**REQUIREMENTS**
Please reproduce the lines below unchanged, starting at the line with "Task: Click Save Game in the Dibley game" and ending with the line with "1090x818 pixels. tap(662, 768)", both of those included.

**Rows of pointing data**
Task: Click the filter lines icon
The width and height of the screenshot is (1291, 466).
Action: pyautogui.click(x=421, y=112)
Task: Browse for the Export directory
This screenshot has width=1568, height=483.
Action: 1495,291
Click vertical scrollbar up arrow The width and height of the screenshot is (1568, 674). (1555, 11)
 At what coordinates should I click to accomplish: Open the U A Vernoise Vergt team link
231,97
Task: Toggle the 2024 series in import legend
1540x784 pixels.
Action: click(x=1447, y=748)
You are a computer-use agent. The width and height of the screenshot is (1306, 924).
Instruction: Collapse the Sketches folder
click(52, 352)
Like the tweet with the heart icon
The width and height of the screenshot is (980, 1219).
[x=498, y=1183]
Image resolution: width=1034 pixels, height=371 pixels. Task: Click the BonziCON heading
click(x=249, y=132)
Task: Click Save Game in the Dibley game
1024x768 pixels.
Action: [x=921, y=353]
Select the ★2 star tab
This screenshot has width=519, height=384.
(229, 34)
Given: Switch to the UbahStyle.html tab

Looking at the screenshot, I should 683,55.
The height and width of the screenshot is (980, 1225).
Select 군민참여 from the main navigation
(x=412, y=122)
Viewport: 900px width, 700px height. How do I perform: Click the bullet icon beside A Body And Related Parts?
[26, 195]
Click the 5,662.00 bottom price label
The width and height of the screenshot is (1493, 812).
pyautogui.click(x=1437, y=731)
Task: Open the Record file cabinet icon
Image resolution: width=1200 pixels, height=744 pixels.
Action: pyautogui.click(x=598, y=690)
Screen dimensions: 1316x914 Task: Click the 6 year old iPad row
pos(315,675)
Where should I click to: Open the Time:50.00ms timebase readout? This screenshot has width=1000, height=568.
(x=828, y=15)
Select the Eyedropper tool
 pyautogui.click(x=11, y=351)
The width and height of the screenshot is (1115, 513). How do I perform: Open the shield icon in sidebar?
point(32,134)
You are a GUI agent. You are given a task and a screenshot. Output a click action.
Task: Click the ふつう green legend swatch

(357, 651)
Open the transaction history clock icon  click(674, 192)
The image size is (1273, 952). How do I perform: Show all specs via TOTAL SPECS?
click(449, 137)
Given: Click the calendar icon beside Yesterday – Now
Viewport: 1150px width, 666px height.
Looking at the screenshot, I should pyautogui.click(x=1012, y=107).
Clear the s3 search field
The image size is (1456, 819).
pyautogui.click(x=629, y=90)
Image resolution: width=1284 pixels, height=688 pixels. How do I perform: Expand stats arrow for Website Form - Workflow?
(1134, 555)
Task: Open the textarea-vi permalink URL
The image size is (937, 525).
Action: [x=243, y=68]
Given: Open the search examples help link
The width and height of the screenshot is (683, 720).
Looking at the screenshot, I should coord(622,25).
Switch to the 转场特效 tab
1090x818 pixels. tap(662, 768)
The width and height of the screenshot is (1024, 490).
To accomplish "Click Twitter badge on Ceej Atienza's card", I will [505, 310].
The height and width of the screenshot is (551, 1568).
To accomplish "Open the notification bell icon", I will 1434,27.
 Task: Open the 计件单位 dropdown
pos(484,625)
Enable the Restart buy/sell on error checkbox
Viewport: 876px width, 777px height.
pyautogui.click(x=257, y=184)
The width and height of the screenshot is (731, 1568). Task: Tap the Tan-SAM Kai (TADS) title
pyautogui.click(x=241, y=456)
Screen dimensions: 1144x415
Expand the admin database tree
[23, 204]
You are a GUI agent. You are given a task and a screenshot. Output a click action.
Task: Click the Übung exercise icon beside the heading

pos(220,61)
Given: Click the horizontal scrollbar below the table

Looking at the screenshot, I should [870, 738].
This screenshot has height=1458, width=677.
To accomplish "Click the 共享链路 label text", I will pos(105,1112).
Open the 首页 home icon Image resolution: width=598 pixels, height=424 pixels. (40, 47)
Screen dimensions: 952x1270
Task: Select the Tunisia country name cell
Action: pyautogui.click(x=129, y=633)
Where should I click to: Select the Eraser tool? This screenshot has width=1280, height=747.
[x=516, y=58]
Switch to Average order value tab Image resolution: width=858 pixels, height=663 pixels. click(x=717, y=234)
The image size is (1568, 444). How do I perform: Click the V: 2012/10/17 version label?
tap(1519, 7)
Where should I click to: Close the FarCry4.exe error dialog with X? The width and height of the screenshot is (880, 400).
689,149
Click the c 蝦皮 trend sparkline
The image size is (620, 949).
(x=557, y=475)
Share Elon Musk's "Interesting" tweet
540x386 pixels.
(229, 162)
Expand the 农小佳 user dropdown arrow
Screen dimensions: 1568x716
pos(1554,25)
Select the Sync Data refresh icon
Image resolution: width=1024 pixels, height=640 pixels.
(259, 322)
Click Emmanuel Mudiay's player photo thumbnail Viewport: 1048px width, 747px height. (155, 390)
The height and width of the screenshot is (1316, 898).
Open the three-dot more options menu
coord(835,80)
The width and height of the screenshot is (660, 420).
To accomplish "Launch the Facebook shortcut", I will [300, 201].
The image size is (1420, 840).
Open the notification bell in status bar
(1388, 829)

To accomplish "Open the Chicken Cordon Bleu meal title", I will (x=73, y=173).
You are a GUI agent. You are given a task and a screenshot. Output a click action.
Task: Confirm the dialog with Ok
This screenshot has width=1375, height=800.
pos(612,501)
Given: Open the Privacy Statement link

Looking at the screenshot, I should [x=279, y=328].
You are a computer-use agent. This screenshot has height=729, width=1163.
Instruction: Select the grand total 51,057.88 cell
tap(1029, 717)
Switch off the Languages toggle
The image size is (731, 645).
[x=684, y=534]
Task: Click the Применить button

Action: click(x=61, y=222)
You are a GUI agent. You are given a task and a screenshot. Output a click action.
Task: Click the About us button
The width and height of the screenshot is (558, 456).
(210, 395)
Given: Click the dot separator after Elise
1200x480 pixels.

**EXERCISE ANSWER**
Task: Click Save Game in the Dibley game
1024x768 pixels.
Action: [x=921, y=353]
Select the ★2 star tab
This screenshot has width=519, height=384.
(229, 34)
Given: Switch to the UbahStyle.html tab

Looking at the screenshot, I should 683,55.
The height and width of the screenshot is (980, 1225).
Select 군민참여 from the main navigation
(x=412, y=122)
Viewport: 900px width, 700px height. How do I perform: Click the bullet icon beside A Body And Related Parts?
[26, 195]
Click the 5,662.00 bottom price label
The width and height of the screenshot is (1493, 812).
pyautogui.click(x=1437, y=731)
Task: Open the Record file cabinet icon
Image resolution: width=1200 pixels, height=744 pixels.
Action: pyautogui.click(x=598, y=690)
Screen dimensions: 1316x914 Task: Click the 6 year old iPad row
pos(315,675)
Where should I click to: Open the Time:50.00ms timebase readout? This screenshot has width=1000, height=568.
(x=828, y=15)
Select the Eyedropper tool
 pyautogui.click(x=11, y=351)
The width and height of the screenshot is (1115, 513). How do I perform: Open the shield icon in sidebar?
point(32,134)
You are a GUI agent. You are given a task and a screenshot. Output a click action.
Task: Click the ふつう green legend swatch

(357, 651)
Open the transaction history clock icon  click(674, 192)
The image size is (1273, 952). How do I perform: Show all specs via TOTAL SPECS?
click(449, 137)
Given: Click the calendar icon beside Yesterday – Now
Viewport: 1150px width, 666px height.
Looking at the screenshot, I should pyautogui.click(x=1012, y=107).
Clear the s3 search field
The image size is (1456, 819).
pyautogui.click(x=629, y=90)
Image resolution: width=1284 pixels, height=688 pixels. How do I perform: Expand stats arrow for Website Form - Workflow?
(1134, 555)
Task: Open the textarea-vi permalink URL
The image size is (937, 525).
Action: [x=243, y=68]
Given: Open the search examples help link
The width and height of the screenshot is (683, 720).
Looking at the screenshot, I should coord(622,25).
Switch to the 转场特效 tab
1090x818 pixels. tap(662, 768)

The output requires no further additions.